O dólar comercial encerrou o dia vendido a R$ 5,001, com alta de R$ 0,019 (+0,4%). A cotação começou o dia estável, em torno de R$ 4,98, mas subiu após a abertura dos mercados nos Estados Unidos. Na máxima do dia, por volta das 16h, chegou a R$ 5,01.

A moeda estadunidense subiu perante as principais moedas do planeta. O movimento refletiu um cenário externo mais incerto, com impacto das tensões geopolíticas e da decisão do Federal Reserve (Fed), que manteve os juros nos Estados Unidos na faixa entre 3,50% e 3,75% ao ano.

Ibovespa

A Bolsa brasileira teve forte queda e atingiu o menor nível desde 30 de março, ampliando a sequência negativa recente. O Ibovespa encerrou o dia aos 184.750 pontos, com recuo de 2,05%. Durante a sessão, o índice oscilou entre a mínima de 184.504 pontos e a máxima de 188.709 pontos, em um intervalo superior a 4 mil pontos.

O índice acumula queda de 3,14% na semana e de 1,45% no mês, mas sobe 14,66% no ano. Desde a máxima histórica registrada em abril, o Ibovespa já recuou cerca de 14 mil pontos, sendo que a perda desta sessão foi a mais intensa desde 20 de março.

Petróleo

Os preços do petróleo dispararam no mercado internacional, impulsionados pela escalada das tensões entre Estados Unidos e Irã.
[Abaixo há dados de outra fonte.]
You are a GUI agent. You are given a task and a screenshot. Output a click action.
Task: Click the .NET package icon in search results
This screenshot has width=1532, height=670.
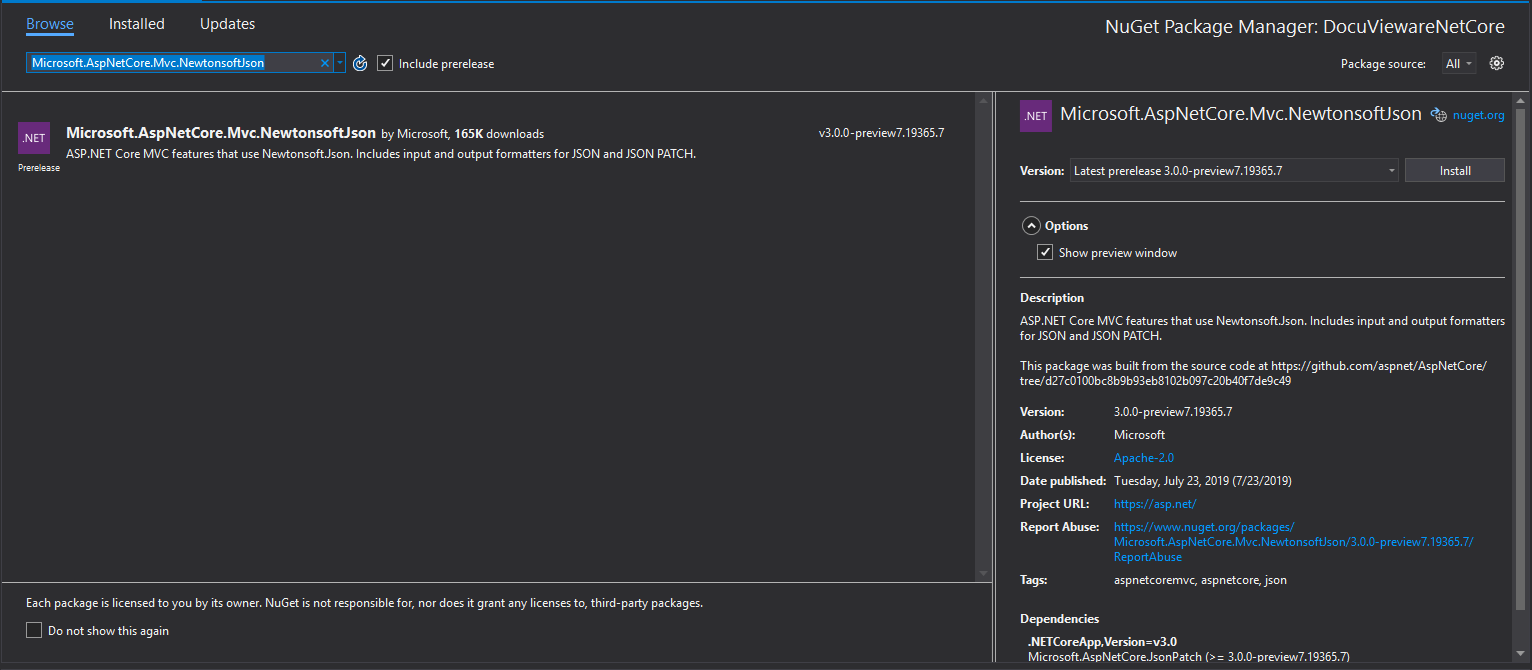(33, 137)
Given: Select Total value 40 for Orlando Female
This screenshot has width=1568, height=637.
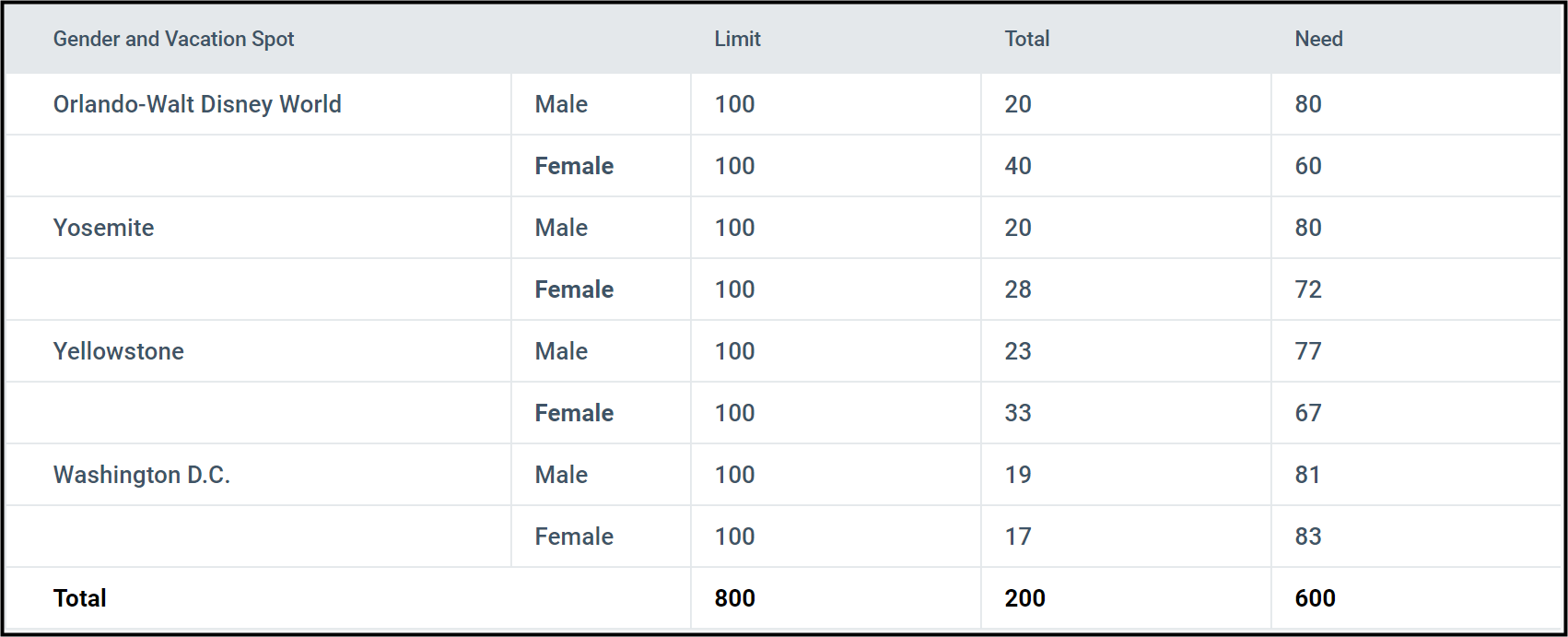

O barril do tipo WTI, referência nos Estados Unidos, fechou cotado a US$ 106,88, com alta de 6,95%. Já o Brent, usado nas negociações da Petrobras, encerrou a US$ 110,44, avançando 5,78%.

A valorização ocorre em meio a incertezas sobre o fornecimento global da commodity, especialmente diante do risco de interrupções no fluxo pelo Estreito de Ormuz, uma das principais rotas de transporte de petróleo no mundo.

Contexto global

O cenário externo concentrou a atenção dos investidores ao longo do dia. O Federal Reserve manteve a taxa de juros e sinalizou preocupação com a inflação e com o aumento das incertezas globais. Ao mesmo tempo, a intensificação do conflito no Oriente Médio elevou a volatilidade nos mercados internacionais. A alta do petróleo, acima de US$ 100 por barril, também reforçou as pressões inflacionárias.

No Brasil, o mercado acompanhava ainda a expectativa pela decisão do Comitê de Política Monetária (Copom). O corte de 0,25 ponto percentual nos juros básicos, para 14,5% ao ano, só foi divulgado após o fechamento das negociações.